YOUR ASSIGNMENT: Retype the lines of the listing below exactly, but only those from the one containing "Where should I" through the last line; pictures stay out.

PROVIDED RECORDS:
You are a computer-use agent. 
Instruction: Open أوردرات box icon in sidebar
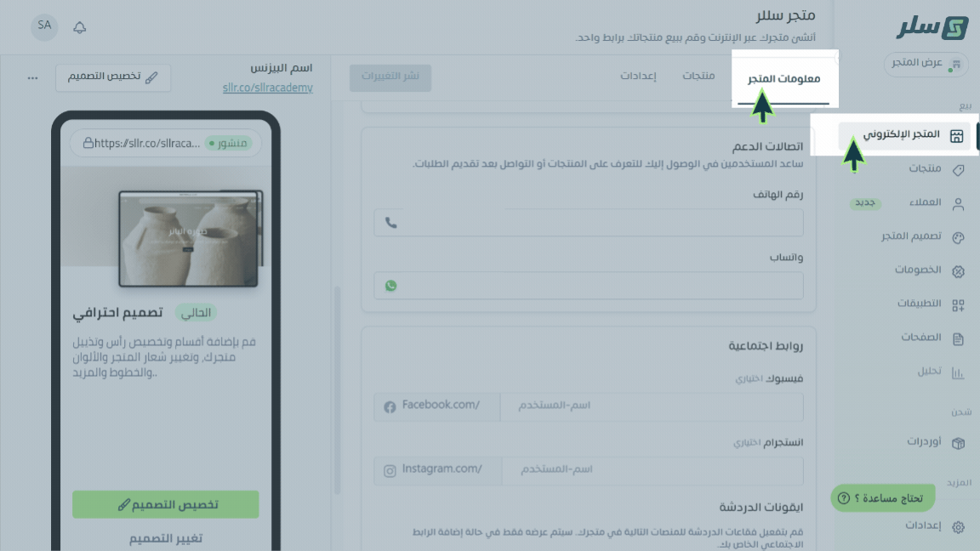point(958,443)
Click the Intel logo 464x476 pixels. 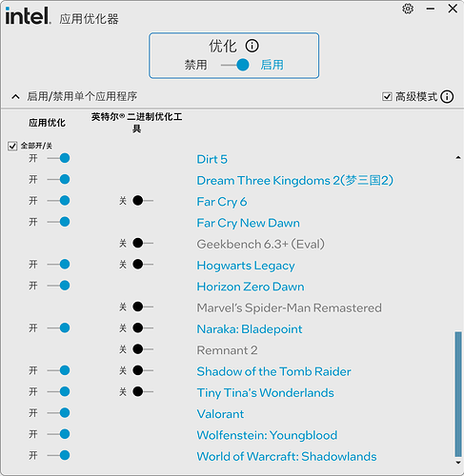point(28,16)
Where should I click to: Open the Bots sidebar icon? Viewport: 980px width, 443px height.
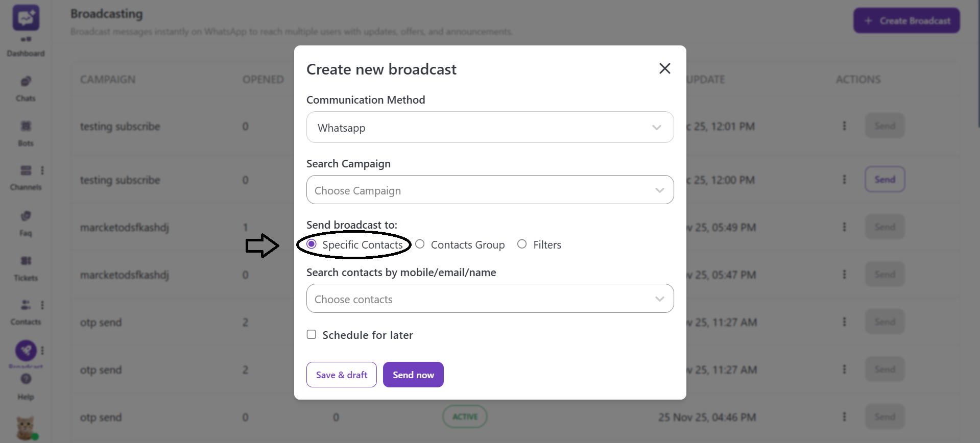coord(26,127)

EXERCISE ANSWER:
Where should I click to: Open the Bots sidebar icon? Viewport: 980px width, 443px height.
coord(26,127)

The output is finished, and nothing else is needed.